Investing in the stock market is a great way to make a lot of money, but getting started can be tough. There are seemingly endless options when it comes to choosing where to invest, and investing in the wrong stocks could put your money at risk.

If you're new to investing, though, there's one type of investment that outshines the rest: S&P 500 index funds.

Image source: Getty Images.

What is an S&P 500 index fund?

First, it's important to understand what, exactly, an S&P 500 index fund is. The S&P 500 is a stock market index that includes 500 of the largest companies in the country.

An index fund is a collection of stocks that tracks a particular stock market index. In other words, the index fund will contain whatever stocks are included in the index. So when you invest in an S&P 500 index fund, you're investing in all of the companies in the S&P 500.
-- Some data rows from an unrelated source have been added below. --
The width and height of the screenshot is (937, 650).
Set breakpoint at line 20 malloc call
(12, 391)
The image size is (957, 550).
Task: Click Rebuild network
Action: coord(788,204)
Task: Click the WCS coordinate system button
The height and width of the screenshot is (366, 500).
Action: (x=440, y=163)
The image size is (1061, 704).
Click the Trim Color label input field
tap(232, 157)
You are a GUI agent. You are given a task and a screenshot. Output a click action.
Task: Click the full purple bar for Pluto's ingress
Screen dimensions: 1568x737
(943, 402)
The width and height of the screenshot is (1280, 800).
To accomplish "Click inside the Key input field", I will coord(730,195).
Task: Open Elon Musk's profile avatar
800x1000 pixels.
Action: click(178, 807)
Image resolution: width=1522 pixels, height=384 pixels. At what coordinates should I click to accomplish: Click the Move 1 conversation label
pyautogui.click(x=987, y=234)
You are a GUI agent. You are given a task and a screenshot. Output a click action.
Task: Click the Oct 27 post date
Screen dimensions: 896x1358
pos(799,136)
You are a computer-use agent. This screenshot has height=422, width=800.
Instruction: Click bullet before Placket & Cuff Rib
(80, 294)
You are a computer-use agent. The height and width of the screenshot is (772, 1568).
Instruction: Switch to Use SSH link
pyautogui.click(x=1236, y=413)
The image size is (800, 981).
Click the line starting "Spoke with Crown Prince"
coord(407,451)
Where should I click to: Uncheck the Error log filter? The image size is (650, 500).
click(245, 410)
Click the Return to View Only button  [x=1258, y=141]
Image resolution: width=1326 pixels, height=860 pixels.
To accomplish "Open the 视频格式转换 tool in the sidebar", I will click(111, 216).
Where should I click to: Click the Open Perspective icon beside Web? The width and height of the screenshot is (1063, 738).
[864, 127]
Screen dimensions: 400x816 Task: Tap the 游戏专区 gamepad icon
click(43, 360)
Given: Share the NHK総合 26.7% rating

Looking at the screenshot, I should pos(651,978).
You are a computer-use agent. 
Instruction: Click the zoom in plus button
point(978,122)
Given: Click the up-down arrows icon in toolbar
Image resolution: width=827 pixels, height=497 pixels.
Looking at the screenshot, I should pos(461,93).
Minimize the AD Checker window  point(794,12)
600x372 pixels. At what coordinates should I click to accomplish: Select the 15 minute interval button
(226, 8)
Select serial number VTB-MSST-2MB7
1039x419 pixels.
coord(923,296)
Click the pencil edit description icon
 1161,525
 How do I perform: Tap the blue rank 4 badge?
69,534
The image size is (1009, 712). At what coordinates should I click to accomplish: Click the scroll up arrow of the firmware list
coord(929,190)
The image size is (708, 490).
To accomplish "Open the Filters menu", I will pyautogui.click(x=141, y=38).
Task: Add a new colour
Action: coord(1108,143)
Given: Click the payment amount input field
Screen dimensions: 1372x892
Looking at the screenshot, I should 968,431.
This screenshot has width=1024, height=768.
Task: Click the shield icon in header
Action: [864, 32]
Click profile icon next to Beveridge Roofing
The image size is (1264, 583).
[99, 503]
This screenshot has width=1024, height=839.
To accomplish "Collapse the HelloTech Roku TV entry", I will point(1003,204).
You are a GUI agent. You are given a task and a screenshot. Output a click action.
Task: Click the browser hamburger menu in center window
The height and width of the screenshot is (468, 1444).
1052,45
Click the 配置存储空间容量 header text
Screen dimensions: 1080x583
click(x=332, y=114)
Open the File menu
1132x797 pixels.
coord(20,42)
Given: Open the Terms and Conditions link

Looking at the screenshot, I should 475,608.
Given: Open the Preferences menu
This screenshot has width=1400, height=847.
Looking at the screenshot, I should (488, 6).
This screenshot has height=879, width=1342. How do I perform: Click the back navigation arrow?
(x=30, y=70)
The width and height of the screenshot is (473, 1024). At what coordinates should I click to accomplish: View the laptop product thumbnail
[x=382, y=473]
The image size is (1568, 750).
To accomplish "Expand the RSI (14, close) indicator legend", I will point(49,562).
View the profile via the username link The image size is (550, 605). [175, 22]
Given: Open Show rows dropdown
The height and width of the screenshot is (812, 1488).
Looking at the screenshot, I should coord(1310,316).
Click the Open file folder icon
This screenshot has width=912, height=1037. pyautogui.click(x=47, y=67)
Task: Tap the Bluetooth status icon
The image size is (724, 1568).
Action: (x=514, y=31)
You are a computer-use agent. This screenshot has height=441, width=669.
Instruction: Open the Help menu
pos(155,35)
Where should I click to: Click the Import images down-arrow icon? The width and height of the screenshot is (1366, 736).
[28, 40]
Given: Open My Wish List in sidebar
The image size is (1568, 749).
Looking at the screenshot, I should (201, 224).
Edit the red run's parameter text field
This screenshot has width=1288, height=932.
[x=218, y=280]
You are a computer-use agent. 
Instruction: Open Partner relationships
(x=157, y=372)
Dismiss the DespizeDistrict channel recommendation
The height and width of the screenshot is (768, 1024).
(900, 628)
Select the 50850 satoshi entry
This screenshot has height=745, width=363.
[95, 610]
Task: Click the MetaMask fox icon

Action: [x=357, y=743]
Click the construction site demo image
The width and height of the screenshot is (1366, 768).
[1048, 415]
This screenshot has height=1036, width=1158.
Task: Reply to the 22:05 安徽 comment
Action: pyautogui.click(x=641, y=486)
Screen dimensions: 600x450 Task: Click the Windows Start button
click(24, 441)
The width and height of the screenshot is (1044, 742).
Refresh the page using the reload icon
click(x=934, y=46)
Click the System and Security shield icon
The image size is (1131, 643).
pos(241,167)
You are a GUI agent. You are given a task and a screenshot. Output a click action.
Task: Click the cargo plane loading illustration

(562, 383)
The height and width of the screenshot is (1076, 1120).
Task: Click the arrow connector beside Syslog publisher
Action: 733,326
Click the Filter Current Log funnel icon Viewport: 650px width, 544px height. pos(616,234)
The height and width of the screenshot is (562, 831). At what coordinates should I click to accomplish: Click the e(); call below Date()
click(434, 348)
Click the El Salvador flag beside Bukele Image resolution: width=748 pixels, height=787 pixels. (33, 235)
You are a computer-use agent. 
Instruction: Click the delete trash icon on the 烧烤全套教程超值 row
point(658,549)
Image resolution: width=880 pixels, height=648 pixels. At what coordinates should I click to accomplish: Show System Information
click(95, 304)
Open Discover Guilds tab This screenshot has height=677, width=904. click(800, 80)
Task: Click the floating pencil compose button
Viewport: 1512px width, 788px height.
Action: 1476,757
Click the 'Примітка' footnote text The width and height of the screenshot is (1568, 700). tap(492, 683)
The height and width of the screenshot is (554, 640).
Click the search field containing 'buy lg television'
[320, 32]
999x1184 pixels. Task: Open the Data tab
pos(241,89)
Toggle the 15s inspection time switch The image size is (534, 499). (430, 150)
S&P 500 index funds can be a great option, especially for new investors. And there are five good reasons to consider this type of investment.

1. You don't need to do lots of research

When you invest in individual stocks, you'll need to thoroughly research each company you're considering. Some stocks are riskier than others, and it's important to make sure the company you're investing in is financially healthy.

When you invest in an S&P 500 index fund, however, you don't need to worry as much about the stocks in the index. The S&P 500 is recognized as one of the best representations of the stock market as a whole, and it has experienced an average 10% annual rate of return since it was founded. With that type of track record, you can rest assured that your investments will see positive returns over the long run.

2. They're one of the most affordable types of investments

When it comes to funds, there are two main types: passive funds and actively managed funds. Actively managed funds have an expert hand-selecting every stock in the fund, while passive investments do not.

Index funds are passive investments because they mirror certain indexes. An S&P 500 index fund contains all of the stocks in the S&P 500 itself, so there's no fund manager choosing which stocks to include. This makes them less expensive than actively managed funds, because you're not paying an expert to pick stocks.

3. They're more likely to recover from market downturns

No investment is immune to risk, and S&P 500 index funds are no exception. However, they're more likely than other investments to recover from market crashes.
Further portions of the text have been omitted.